So how do you actually read Chinese? As I’ve said, the Chinese writing system has no relation whatsoever to the way the words are actually pronounced, barring the approximations you can sometimes derive from 形声字 (lit. ‘description sound characters’). Each individual character corresponds to a single syllable, which is also a morpheme (= the smallest unit of a language that conveys a meaning). For example, 人 rén is ‘person,’ and 女 nü is ‘female,’ so 女人 is a woman. Neither of these characters have any relation to the way that the word is pronounced, but they do carry their meaning into other contexts: 妈 mā means ‘mom’ and, if you’ll notice, contains the character meaning ‘female.’ So, although characters do not relate to the phonetic content of the words they represent, they often relate in some way to the semantic (= meaning) content. Sometimes, however, the relation between a character and its meaning is more opaque, often due to sociocultural developments and natural changes to the way a particular word is used. For example 男 nán, meaning ‘man’, can be broken down into 田 tian3 ‘field’ and 力 lì ‘strength’ – referring to men working the fields.

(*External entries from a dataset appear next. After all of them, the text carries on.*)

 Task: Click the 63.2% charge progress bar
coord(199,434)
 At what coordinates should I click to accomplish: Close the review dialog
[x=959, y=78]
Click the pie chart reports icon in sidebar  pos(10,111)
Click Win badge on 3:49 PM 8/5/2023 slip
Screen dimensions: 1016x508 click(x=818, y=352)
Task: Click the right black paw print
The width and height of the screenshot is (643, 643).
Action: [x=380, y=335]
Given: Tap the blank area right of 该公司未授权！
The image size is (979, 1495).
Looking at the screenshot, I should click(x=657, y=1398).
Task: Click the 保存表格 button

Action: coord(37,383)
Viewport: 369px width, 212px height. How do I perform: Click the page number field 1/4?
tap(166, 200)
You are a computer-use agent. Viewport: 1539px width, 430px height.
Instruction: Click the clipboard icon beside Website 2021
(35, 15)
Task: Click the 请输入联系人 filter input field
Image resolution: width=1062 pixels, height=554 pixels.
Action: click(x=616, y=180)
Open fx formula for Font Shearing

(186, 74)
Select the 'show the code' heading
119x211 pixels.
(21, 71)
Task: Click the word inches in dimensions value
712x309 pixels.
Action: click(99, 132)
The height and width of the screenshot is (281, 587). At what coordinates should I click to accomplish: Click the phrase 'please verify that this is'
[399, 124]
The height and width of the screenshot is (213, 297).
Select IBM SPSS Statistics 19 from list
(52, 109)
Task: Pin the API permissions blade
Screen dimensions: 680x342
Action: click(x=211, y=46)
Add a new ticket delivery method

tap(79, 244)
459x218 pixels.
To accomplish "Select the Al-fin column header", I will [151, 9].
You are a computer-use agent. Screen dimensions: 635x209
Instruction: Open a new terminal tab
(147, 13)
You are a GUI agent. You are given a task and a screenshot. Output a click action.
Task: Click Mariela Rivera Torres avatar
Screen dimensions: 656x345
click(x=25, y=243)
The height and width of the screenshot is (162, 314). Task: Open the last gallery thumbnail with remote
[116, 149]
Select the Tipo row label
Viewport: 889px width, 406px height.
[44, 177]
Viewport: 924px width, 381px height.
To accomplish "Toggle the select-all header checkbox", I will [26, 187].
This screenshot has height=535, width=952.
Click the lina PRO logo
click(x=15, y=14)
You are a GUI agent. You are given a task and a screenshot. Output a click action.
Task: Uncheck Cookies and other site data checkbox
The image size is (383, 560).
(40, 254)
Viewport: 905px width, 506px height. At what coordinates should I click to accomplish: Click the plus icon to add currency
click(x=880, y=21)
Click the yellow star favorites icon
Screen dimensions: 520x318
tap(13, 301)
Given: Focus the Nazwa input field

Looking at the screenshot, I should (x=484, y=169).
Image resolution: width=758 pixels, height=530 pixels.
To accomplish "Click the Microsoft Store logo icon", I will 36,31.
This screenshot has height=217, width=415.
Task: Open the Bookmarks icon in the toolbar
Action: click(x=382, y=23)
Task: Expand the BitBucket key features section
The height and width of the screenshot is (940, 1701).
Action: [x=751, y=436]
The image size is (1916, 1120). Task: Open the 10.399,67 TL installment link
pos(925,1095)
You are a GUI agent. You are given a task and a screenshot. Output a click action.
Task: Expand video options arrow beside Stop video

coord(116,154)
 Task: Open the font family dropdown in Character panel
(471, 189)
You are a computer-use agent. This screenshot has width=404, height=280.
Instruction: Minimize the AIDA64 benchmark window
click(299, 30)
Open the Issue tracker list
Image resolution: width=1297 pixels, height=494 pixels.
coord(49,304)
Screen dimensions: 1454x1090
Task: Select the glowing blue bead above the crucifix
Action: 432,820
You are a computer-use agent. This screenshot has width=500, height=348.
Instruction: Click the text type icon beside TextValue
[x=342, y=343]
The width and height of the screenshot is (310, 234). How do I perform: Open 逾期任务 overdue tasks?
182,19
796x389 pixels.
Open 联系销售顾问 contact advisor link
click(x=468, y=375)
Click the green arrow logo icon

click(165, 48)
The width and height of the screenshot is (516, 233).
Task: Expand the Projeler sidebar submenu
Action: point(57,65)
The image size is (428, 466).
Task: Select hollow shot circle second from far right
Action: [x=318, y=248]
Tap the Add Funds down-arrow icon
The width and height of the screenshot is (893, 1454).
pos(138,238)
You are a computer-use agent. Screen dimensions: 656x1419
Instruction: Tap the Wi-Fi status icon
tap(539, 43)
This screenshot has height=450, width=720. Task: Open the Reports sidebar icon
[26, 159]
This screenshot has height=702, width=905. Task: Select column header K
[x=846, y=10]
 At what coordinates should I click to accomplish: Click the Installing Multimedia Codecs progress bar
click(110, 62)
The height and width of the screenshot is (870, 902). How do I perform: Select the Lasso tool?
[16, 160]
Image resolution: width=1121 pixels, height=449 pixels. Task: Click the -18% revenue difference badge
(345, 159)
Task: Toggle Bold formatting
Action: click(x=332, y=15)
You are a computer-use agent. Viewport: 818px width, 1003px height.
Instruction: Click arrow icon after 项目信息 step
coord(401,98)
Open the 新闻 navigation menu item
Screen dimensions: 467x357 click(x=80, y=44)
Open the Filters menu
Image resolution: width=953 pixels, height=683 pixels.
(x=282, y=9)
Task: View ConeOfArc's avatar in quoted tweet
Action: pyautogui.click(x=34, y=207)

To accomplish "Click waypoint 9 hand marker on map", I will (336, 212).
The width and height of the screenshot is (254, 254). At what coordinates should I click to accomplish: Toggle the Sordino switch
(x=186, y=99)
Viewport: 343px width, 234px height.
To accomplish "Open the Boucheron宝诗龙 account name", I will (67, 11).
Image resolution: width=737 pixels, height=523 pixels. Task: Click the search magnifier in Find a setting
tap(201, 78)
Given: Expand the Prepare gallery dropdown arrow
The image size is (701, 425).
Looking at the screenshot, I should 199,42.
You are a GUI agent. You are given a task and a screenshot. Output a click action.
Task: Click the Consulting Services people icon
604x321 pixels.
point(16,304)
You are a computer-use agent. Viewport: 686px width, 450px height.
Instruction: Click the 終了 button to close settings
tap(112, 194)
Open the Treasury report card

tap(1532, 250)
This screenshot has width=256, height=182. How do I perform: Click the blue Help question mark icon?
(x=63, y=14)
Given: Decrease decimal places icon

Suffice it to say, the Chinese language, both spoken and written, has been around for a hot second, and in that time, it has influenced a myriad of linguistic systems in other cultures. Korean, for one, has taken a heap of words from Chinese due to an extensive history of contact between the two cultures; as I recently found out, there is a whole class of verbs in Korean which are borrowed from Chinese, and pronounced in a remarkably similar manner. Having also taken a class on historical Chinese phonology, I find myself noticing more and more features of Korean pronunciation that existed at some point in the extensive history of the Chinese language, but have been subjected to considerable sound change over the years. For example one of the words for ‘food’ is 食 shí (pronounced like ‘sure’ without the /r/) in Mandarin, 식 sik in Korean, and sik in Cantonese; in Middle Chinese, the word has been reconstructed as something like /ʂik/ or /ʂiŋ/, depending on the particular reconstruction you’re using. Both /ŋ/ and /k/ were permitted final sounds in Middle Chinese, but at some point in the course of its evolution into Standard Mandarin, the /k/ sound (along with other voiceless stops like /p/ and /t/) was omitted from the syllable-final position and replaced with one of several possible endings, depending on the main vowel and other phonological features of the word. On the other hand, it was preserved in Cantonese (and several other dialects) and Korean. These types of similarities are what linguists look for when determining whether a relationship exists between two or more languages; Korean and Cantonese syllable structures mirror each other in a number of ways, but it is Middle Chinese phonology that allows us to generate a full explanation for these similarities. Most linguists now believe that Sino-Korean (the language spoken on the Korean peninsula prior to the emergence of Early Modern Korean) was in near-constant contact with both Old and Middle Chinese, so it makes sense that, for a long time, Korean used Chinese characters as its primary writing syste.m

Hanzi ‘Han characters’ in Chinese, known as Hanja in Korean, were used for thousands of years on the Korean peninsula but, seeing as they lack any inherent relation to pronunciation, were used to represent spoken Korean instead of spoken Chinese, and would also be organized differently according to Korean grammar. The word Hanja is actually another shining example of phonological change: the syllable zi in Modern Mandarin is pronounced /tɕa/ in Korean, again likely stemming from a common pronunciation in Middle Chinese. You see the same zi -> ja transformation in other Korean words like 남자 namja ‘man’ (from Chinese 男子 nanzi) and 여자 yeoja ‘woman’ (from Chinese 女子 nü zi). In the 15th century A.D. the Korean emperor Sejong the Great personally created the Hangul writing system which is used today, and completely unique to the logographic system of Hanja. Although to the untrained eye, Hangul writing may look similar to characters, it is actually a quite brilliantly-constructed alphabetic system that assigns each phoneme of the Korean language to a specific symbol (like English), allowing Koreans to represent every possible word in the language given a comparatively small inventory of written correspondents. As I mentioned, the logographic orthography of Chinese takes far longer for the average learner to master than, say, the Latinate alphabet because in a logographic system, one must assign every possible morpheme (and/or syllable) to a unique symbol. This means that, while a Korean or English speaker only needs to know 20-some unique letters in order to read a newspaper in their language, a Mandarin speaker must know approximately 10,000 different characters in order to read the same text. With this fact in mind, it is no wonder that many civilizations across history (including the Greeks, Romans, and Eutruskans) abandoned their own syllabic writing systems once the notion of an alphabet was introduced – it is far more efficient, and adapts much more readily to natural language change.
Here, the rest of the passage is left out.